Towards the biosynthesis of modified natural products

Natural product-based pharmaceuticals, particularly polyketide or nonribosomal peptide-based antibiotics, have played essential roles in human health since their introduction. To prolong the age of antibiotics past a period of discovery void following the golden age of antibiotics discovery, scientists have turned to medicinal chemistry in order to develop successive generations of existing antibiotics. However, as the clinical pipeline continues to dwindle amidst ever rising threats of bacterial resistance to antibiotics, we are in dire need of new approaches to solving familiar problems. One promising way to facilitate the process by which next generation natural product-based drugs are made is to establish an efficient system for combinatorial biosynthesis.
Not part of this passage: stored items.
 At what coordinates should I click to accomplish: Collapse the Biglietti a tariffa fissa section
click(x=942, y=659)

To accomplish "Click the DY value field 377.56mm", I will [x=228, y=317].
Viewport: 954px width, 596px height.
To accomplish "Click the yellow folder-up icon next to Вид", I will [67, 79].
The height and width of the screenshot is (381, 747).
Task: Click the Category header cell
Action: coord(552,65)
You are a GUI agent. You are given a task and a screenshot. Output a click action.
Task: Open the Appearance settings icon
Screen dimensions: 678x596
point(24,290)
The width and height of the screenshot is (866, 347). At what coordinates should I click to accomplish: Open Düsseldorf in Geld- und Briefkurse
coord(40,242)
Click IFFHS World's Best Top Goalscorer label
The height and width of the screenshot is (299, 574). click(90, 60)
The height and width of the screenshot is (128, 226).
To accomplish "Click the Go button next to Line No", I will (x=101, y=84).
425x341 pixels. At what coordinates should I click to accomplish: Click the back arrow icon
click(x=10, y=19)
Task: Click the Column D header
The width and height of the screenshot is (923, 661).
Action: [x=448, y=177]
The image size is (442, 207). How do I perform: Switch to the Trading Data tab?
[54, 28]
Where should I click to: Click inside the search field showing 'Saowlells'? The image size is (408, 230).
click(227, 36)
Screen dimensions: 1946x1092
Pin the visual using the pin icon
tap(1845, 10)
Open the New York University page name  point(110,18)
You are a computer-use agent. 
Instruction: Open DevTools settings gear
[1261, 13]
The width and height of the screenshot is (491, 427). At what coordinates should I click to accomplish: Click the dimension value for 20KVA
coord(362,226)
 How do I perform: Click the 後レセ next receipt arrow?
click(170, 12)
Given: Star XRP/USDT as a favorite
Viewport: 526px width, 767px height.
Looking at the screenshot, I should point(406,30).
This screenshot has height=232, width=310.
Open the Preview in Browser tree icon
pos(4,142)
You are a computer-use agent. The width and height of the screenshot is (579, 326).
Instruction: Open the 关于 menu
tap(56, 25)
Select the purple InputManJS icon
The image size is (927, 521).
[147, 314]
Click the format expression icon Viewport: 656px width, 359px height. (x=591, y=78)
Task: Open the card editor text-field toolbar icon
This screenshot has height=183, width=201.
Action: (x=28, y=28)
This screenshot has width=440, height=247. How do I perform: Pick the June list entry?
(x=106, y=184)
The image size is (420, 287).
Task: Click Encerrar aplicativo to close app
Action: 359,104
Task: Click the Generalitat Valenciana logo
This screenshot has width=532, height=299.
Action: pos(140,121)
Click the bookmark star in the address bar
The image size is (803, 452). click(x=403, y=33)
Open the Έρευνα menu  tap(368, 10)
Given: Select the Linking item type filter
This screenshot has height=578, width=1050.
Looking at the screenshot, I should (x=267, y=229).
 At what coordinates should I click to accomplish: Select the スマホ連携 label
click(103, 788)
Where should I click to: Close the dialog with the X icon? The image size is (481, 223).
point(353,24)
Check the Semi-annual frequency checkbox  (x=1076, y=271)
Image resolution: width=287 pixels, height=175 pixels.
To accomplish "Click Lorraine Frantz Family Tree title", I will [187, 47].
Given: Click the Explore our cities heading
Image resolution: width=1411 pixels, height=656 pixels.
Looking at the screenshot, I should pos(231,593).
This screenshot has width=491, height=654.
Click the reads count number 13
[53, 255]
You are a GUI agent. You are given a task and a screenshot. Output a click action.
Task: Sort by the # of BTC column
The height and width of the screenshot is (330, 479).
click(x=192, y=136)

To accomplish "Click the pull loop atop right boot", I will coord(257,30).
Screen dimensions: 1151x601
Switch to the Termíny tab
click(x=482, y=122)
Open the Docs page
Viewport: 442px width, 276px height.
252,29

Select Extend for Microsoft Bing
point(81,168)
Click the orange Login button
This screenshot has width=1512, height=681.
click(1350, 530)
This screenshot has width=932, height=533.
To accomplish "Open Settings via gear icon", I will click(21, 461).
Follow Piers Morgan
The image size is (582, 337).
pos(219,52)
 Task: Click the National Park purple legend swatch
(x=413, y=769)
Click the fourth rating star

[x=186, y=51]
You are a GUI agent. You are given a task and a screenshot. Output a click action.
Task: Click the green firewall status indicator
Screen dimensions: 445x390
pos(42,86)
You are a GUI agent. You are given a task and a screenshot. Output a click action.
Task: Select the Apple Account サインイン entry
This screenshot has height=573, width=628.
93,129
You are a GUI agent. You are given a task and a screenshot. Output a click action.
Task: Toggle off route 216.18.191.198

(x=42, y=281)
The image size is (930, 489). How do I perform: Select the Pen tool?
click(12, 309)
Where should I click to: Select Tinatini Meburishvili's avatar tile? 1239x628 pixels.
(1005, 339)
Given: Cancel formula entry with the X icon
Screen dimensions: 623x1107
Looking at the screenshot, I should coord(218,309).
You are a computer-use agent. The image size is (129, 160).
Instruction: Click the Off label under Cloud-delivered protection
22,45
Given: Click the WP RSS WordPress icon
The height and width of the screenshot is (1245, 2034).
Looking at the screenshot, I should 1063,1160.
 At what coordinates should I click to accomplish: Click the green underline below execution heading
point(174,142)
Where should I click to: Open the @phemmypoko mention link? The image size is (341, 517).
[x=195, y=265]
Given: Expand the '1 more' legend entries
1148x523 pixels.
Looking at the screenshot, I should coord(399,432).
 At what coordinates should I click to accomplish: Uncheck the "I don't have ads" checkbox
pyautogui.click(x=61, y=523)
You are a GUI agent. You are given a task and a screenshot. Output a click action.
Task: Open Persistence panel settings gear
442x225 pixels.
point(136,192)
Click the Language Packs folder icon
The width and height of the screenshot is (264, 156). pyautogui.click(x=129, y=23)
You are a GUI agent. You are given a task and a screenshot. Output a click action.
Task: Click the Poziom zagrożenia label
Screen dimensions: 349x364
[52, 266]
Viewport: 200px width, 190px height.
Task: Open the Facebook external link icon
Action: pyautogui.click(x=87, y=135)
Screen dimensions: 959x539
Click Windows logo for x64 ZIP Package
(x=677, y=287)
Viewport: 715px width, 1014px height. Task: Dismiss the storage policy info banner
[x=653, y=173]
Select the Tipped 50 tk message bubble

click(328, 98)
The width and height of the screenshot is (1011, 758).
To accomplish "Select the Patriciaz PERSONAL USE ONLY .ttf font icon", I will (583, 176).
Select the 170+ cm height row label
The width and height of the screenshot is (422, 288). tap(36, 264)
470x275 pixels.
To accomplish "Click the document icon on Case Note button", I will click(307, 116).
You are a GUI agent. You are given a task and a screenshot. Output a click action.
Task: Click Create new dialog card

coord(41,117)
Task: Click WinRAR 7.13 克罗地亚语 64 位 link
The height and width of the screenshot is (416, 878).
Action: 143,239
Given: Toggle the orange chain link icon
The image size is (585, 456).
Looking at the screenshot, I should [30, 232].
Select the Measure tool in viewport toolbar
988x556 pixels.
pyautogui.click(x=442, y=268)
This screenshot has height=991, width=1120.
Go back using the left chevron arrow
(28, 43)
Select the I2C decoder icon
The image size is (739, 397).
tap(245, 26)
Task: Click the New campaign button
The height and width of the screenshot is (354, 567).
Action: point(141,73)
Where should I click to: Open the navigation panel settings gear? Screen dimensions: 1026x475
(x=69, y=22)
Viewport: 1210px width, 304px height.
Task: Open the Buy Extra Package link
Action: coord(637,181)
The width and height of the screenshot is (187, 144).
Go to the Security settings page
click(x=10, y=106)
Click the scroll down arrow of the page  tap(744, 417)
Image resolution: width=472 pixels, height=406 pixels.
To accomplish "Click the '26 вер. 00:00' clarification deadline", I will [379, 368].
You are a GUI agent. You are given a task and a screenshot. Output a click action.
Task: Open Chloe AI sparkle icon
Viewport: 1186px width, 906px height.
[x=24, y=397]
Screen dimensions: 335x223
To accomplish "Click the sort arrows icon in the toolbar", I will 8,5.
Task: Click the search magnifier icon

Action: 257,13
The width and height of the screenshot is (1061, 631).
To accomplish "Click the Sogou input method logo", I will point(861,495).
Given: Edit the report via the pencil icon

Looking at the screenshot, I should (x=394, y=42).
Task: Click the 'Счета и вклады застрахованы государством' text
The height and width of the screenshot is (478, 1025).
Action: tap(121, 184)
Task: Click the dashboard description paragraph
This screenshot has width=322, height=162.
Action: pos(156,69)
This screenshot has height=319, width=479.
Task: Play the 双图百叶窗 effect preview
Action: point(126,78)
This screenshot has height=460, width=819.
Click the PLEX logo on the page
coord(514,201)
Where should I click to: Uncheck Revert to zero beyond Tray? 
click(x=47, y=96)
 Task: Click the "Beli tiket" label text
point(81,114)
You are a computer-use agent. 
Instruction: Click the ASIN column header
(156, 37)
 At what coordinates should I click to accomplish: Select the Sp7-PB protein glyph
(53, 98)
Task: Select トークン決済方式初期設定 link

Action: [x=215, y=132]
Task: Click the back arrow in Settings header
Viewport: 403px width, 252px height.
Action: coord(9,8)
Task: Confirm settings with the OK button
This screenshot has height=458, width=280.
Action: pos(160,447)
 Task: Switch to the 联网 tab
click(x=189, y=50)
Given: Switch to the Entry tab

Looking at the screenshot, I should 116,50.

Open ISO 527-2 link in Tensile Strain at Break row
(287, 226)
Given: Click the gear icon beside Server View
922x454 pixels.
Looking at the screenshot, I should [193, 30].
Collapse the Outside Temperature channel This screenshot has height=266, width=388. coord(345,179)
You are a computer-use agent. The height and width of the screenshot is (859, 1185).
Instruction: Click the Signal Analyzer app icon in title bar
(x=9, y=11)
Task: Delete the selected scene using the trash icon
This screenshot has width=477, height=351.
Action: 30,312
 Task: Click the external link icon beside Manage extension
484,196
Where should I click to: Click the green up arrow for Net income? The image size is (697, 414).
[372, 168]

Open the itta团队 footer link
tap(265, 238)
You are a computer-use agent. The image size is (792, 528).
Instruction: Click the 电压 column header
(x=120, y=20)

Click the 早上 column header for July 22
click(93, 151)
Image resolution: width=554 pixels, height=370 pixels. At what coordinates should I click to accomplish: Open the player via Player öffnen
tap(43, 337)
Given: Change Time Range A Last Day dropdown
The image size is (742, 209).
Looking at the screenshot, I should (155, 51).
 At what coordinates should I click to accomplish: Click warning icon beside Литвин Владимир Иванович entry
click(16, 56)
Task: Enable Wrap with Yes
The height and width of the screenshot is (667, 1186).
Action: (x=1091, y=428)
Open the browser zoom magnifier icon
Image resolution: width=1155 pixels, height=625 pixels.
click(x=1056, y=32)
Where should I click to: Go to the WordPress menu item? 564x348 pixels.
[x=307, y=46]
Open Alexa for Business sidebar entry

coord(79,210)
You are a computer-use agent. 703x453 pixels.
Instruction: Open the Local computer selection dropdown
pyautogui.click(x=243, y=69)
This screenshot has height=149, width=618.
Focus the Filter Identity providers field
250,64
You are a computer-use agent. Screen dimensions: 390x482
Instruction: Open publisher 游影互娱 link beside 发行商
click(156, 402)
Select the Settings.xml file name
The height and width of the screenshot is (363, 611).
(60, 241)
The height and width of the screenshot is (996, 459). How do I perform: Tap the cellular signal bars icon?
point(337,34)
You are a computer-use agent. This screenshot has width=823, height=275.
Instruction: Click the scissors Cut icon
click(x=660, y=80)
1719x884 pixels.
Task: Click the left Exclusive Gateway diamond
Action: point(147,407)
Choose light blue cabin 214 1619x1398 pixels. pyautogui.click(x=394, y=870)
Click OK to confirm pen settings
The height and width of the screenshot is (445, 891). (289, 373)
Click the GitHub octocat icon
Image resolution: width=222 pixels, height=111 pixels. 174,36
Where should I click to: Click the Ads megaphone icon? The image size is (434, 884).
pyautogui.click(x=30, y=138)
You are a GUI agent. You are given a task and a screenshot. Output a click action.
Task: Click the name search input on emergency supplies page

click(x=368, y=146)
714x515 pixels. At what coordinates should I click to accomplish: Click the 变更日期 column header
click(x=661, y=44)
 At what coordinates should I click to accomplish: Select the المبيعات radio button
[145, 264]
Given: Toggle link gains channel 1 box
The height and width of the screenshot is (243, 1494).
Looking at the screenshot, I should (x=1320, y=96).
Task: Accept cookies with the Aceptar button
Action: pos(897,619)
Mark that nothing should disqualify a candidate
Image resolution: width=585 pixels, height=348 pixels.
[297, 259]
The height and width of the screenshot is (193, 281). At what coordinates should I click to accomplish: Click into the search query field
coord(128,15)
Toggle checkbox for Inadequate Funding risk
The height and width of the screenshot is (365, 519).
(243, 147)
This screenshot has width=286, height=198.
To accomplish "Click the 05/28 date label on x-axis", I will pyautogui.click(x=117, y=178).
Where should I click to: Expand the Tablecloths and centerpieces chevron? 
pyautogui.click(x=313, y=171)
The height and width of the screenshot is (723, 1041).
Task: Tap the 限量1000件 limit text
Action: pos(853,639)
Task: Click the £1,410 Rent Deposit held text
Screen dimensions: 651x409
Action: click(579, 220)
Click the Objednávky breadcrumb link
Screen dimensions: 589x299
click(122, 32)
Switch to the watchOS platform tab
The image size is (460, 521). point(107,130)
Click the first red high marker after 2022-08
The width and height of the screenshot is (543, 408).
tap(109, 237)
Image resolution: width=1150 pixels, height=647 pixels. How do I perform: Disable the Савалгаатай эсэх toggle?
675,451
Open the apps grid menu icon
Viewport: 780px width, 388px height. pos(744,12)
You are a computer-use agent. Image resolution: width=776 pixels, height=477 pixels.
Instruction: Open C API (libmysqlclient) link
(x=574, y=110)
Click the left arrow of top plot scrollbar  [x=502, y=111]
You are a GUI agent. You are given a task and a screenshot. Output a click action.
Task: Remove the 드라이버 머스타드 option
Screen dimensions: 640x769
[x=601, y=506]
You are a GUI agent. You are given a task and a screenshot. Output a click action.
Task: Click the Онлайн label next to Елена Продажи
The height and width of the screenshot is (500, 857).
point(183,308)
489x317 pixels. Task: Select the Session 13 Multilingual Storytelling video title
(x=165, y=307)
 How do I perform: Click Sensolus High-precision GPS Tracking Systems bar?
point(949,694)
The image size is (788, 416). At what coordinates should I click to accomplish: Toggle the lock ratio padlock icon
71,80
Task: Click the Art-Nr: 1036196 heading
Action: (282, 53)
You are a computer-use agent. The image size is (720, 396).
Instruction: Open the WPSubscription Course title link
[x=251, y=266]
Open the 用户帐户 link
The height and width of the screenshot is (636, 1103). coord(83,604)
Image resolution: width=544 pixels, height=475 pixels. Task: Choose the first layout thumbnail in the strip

This thesis examines the challenge of combinatorial biosynthesis from multiple vantage points. A detailed structure-function analysis of an acyltransferase (AT) domain is used to gain insight into the substrate-protein interaction involved in polyketide biosynthesis. We have found the substrate carrier-AT domain interaction to be important in substrate recognition. Expanding the focus from a single catalytic domain, biochemical analysis of an entire siderophore polyketide synthase (PKS)/nonribosomal peptide synthetase (NRPS) hybrid is presented. The characterization of the hybrid PKS/NRPS is an essential step towards engineering the system, and the possibility of utilizing this system for artificial evolution of PKS and NRPS domains is discussed. The research presented in this thesis represents significant progress towards using combinatorial biosynthesis for the production of modified natural products.